## [EXERCISE DETAILS]
Repeat every line of the data, from the one containing "偏ったカードレビュー (788, 502)" down to the one containing "Classes (40, 1934)", keeping each line's wording and raising every number in the click coordinates by 120.
>> START
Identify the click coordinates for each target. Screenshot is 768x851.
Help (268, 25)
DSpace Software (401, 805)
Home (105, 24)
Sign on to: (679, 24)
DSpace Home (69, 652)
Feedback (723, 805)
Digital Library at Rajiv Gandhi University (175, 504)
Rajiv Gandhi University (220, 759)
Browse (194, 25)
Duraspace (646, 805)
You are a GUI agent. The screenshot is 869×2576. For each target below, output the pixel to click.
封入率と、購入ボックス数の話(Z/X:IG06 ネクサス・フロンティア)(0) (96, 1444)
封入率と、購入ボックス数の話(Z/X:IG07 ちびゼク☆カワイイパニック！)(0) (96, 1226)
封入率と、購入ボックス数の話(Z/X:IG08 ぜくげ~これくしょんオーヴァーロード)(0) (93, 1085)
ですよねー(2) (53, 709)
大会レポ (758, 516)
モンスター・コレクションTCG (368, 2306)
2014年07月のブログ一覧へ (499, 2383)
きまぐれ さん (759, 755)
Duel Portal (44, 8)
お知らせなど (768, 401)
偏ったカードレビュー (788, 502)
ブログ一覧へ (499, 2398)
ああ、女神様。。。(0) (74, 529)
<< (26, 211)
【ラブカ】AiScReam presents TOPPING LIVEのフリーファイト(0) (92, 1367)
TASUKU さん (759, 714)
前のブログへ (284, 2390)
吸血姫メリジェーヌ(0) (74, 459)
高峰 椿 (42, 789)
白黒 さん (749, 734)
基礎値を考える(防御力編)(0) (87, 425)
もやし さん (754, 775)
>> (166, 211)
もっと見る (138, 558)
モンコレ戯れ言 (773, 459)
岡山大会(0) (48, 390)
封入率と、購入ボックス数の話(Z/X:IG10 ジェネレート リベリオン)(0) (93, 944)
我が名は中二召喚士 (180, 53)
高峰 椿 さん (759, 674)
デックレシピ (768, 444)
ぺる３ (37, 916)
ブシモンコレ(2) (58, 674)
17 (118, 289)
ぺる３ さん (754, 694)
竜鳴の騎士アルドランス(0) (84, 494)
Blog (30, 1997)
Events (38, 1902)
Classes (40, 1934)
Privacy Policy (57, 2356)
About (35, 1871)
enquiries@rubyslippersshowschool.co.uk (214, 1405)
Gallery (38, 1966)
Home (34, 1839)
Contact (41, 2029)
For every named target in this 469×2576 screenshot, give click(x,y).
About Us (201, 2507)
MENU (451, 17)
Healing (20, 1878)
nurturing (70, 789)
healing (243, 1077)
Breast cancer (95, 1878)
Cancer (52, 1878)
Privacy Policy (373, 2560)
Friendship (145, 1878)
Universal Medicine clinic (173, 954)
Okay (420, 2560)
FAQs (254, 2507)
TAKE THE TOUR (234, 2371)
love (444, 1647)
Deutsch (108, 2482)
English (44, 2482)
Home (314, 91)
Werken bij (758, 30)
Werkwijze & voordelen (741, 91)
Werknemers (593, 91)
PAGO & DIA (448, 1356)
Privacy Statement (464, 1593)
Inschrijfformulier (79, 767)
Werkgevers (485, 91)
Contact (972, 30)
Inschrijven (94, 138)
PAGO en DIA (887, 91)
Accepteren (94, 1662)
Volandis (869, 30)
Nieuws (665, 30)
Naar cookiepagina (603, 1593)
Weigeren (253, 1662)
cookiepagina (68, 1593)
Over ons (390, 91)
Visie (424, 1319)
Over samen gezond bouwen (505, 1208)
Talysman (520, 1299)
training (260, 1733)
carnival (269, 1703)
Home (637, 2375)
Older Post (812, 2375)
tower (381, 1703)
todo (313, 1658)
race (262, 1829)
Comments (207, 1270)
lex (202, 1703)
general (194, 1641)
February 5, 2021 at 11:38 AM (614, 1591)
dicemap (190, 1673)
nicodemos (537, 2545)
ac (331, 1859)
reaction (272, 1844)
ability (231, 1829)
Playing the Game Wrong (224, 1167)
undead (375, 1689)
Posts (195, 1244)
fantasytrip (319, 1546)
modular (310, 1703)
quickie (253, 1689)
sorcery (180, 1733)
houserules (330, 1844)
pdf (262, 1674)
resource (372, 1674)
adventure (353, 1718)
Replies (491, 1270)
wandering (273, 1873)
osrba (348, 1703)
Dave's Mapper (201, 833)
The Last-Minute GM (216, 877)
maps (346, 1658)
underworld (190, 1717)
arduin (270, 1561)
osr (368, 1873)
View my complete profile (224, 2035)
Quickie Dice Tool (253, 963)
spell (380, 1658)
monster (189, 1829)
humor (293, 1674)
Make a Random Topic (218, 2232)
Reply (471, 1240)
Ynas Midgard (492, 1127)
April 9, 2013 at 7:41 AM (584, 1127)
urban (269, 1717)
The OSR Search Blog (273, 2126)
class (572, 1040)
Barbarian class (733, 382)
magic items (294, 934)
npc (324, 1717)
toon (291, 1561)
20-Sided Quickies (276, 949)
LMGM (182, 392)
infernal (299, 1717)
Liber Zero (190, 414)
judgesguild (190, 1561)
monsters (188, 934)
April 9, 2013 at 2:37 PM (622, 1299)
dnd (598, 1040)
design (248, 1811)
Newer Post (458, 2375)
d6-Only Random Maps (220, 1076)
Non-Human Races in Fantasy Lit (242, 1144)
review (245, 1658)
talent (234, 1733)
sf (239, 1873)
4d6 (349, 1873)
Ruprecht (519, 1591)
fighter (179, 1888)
>> END
## [ANSWER BELOW]
偏ったカードレビュー (908, 622)
ブログ一覧へ (619, 2518)
ああ、女神様。。。(0) (194, 649)
<< (146, 331)
【ラブカ】AiScReam presents TOPPING LIVEのフリーファイト(0) (212, 1487)
TASUKU さん (879, 834)
前のブログへ (404, 2510)
吸血姫メリジェーヌ(0) (194, 579)
高峰 椿 (162, 909)
白黒 さん (869, 854)
基礎値を考える(防御力編)(0) (207, 545)
もやし さん (874, 895)
>> (286, 331)
もっと見る (258, 678)
モンコレ戯れ言 (893, 579)
岡山大会(0) (168, 510)
封入率と、購入ボックス数の話(Z/X:IG10 ジェネレート リベリオン)(0) (213, 1064)
我が名は中二召喚士 (300, 173)
高峰 椿 さん (879, 794)
デックレシピ (888, 564)
ぺる３ (157, 1036)
ブシモンコレ(2) (178, 794)
17 (238, 409)
ぺる３ さん (874, 814)
竜鳴の騎士アルドランス(0) (204, 614)
Blog (150, 2117)
Events (158, 2022)
Classes (160, 2054)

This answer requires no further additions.